The CA signing the cert actually changes the fingerprint (and serial number, which is what is checked on revocation lists), so this is not a viable scenario. Beyond that, SHA1 signing of certificates has long been deprecated and no new public CAs will sign a CSR and cert with SHA1.
On Feb 27, 2017, at 8:18 AM, Chris Adams <cma@cmadams.net> wrote:
Once upon a time, valdis.kletnieks@vt.edu <valdis.kletnieks@vt.edu> said:
There's only 2 certs. You generate 2 certs with the same hash, and *then* get the CA to sign one of them.
The point is that the signed cert you get back from the CA will have a different hash, and the things that they change that cause the hash to change are outside your control and prediction.
-- Chris Adams <cma@cmadams.net>
Even with massive computing power, the tampering is still detectable since this attack does not allow for the creation of a hash collision from any arbitrary document. It requires specific manipulation of all items that result in a collision.
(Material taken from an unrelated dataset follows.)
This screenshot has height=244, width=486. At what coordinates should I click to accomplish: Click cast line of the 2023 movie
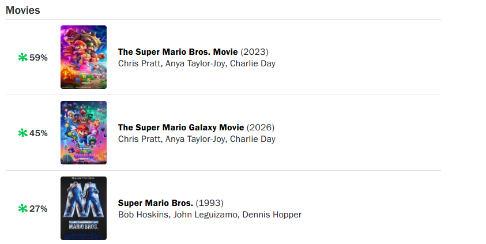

On Feb 27, 2017, at 7:39 AM, valdis.kletnieks@vt.edu wrote:
On Mon, 27 Feb 2017 07:23:43 -0500, Jon Lewis said:
On Sun, 26 Feb 2017, Keith Medcalf wrote:
So you would need 6000 years of computer time to compute the collision on the SHA1 signature, and how much additional time to compute the trapdoor (private) key, in order for the cert to be of any use?
1) Wasn't the 6000 years estimate from an article >10 years ago? Computers have gotten a bit faster.
No, Google's announcement last week said their POC took 6500 CPU-years for the first phase and 110 GPU-accelerated for the second phase.
You are totally on target on your second point. A million node botnet reduces it to right around 60 hours.